─── Exercise materials
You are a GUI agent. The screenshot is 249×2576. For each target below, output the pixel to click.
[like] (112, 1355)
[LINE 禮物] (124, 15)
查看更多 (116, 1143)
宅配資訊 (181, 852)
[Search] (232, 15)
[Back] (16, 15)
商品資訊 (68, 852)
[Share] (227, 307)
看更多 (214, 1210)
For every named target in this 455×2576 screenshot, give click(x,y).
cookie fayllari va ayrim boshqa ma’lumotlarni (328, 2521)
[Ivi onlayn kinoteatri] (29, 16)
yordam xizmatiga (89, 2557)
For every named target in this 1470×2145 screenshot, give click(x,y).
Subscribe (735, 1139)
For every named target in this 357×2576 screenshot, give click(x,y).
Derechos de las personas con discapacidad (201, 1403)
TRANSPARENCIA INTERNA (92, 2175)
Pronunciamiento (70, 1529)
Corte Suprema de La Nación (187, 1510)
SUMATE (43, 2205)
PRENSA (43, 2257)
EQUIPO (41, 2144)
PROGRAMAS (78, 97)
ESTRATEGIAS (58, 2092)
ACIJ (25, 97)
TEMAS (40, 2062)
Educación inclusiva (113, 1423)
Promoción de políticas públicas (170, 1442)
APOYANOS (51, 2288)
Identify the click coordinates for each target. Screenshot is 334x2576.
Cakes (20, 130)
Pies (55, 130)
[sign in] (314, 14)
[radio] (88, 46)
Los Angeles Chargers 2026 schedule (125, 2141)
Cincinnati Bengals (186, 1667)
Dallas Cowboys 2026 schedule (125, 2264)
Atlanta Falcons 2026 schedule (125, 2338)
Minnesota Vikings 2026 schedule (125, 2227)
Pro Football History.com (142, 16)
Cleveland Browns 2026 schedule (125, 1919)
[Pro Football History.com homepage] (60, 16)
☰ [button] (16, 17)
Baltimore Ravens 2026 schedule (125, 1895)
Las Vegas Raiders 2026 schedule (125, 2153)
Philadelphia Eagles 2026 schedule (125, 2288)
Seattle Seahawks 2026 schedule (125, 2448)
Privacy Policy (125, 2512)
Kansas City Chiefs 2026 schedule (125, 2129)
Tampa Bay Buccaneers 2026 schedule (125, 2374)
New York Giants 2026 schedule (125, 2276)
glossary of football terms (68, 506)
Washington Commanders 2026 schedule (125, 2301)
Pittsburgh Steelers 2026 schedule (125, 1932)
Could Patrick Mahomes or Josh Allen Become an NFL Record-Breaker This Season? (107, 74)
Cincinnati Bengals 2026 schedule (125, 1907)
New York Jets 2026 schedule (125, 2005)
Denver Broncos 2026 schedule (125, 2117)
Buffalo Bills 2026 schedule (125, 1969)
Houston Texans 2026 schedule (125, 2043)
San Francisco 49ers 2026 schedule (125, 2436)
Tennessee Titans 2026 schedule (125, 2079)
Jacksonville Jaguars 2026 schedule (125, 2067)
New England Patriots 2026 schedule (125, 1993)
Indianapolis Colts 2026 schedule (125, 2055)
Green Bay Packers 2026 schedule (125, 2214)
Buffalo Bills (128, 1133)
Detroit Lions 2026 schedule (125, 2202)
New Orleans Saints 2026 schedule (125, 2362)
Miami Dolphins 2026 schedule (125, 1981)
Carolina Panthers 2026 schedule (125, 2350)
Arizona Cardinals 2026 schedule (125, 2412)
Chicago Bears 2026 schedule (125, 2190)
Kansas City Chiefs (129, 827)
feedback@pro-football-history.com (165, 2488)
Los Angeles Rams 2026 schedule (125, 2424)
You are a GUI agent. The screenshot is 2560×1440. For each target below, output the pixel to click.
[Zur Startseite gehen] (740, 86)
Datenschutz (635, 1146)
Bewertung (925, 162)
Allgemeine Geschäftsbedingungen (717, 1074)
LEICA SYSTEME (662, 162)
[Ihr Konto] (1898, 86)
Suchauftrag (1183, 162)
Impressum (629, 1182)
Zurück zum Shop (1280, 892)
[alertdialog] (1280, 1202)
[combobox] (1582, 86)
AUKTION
──────
**Exercise:**
Copy out each record, keeping every word as it is.

**Solution for this task:**
You are a GUI agent. The screenshot is 249×2576. For each target below, output the pixel to click.
[like] (112, 1355)
[LINE 禮物] (124, 15)
查看更多 (116, 1143)
宅配資訊 (181, 852)
[Search] (232, 15)
[Back] (16, 15)
商品資訊 (68, 852)
[Share] (227, 307)
看更多 (214, 1210)
For every named target in this 455×2576 screenshot, give click(x,y).
cookie fayllari va ayrim boshqa ma’lumotlarni (328, 2521)
[Ivi onlayn kinoteatri] (29, 16)
yordam xizmatiga (89, 2557)
For every named target in this 1470×2145 screenshot, give click(x,y).
Subscribe (735, 1139)
For every named target in this 357×2576 screenshot, give click(x,y).
Derechos de las personas con discapacidad (201, 1403)
TRANSPARENCIA INTERNA (92, 2175)
Pronunciamiento (70, 1529)
Corte Suprema de La Nación (187, 1510)
SUMATE (43, 2205)
PRENSA (43, 2257)
EQUIPO (41, 2144)
PROGRAMAS (78, 97)
ESTRATEGIAS (58, 2092)
ACIJ (25, 97)
TEMAS (40, 2062)
Educación inclusiva (113, 1423)
Promoción de políticas públicas (170, 1442)
APOYANOS (51, 2288)
Identify the click coordinates for each target. Screenshot is 334x2576.
Cakes (20, 130)
Pies (55, 130)
[sign in] (314, 14)
[radio] (88, 46)
Los Angeles Chargers 2026 schedule (125, 2141)
Cincinnati Bengals (186, 1667)
Dallas Cowboys 2026 schedule (125, 2264)
Atlanta Falcons 2026 schedule (125, 2338)
Minnesota Vikings 2026 schedule (125, 2227)
Pro Football History.com (142, 16)
Cleveland Browns 2026 schedule (125, 1919)
[Pro Football History.com homepage] (60, 16)
☰ [button] (16, 17)
Baltimore Ravens 2026 schedule (125, 1895)
Las Vegas Raiders 2026 schedule (125, 2153)
Philadelphia Eagles 2026 schedule (125, 2288)
Seattle Seahawks 2026 schedule (125, 2448)
Privacy Policy (125, 2512)
Kansas City Chiefs 2026 schedule (125, 2129)
Tampa Bay Buccaneers 2026 schedule (125, 2374)
New York Giants 2026 schedule (125, 2276)
glossary of football terms (68, 506)
Washington Commanders 2026 schedule (125, 2301)
Pittsburgh Steelers 2026 schedule (125, 1932)
Could Patrick Mahomes or Josh Allen Become an NFL Record-Breaker This Season? (107, 74)
Cincinnati Bengals 2026 schedule (125, 1907)
New York Jets 2026 schedule (125, 2005)
Denver Broncos 2026 schedule (125, 2117)
Buffalo Bills 2026 schedule (125, 1969)
Houston Texans 2026 schedule (125, 2043)
San Francisco 49ers 2026 schedule (125, 2436)
Tennessee Titans 2026 schedule (125, 2079)
Jacksonville Jaguars 2026 schedule (125, 2067)
New England Patriots 2026 schedule (125, 1993)
Indianapolis Colts 2026 schedule (125, 2055)
Green Bay Packers 2026 schedule (125, 2214)
Buffalo Bills (128, 1133)
Detroit Lions 2026 schedule (125, 2202)
New Orleans Saints 2026 schedule (125, 2362)
Miami Dolphins 2026 schedule (125, 1981)
Carolina Panthers 2026 schedule (125, 2350)
Arizona Cardinals 2026 schedule (125, 2412)
Chicago Bears 2026 schedule (125, 2190)
Kansas City Chiefs (129, 827)
feedback@pro-football-history.com (165, 2488)
Los Angeles Rams 2026 schedule (125, 2424)
You are a GUI agent. The screenshot is 2560×1440. For each target below, output the pixel to click.
[Zur Startseite gehen] (740, 86)
Datenschutz (635, 1146)
Bewertung (925, 162)
Allgemeine Geschäftsbedingungen (717, 1074)
LEICA SYSTEME (662, 162)
[Ihr Konto] (1898, 86)
Suchauftrag (1183, 162)
Impressum (629, 1182)
Zurück zum Shop (1280, 892)
[alertdialog] (1280, 1202)
[combobox] (1582, 86)
AUKTION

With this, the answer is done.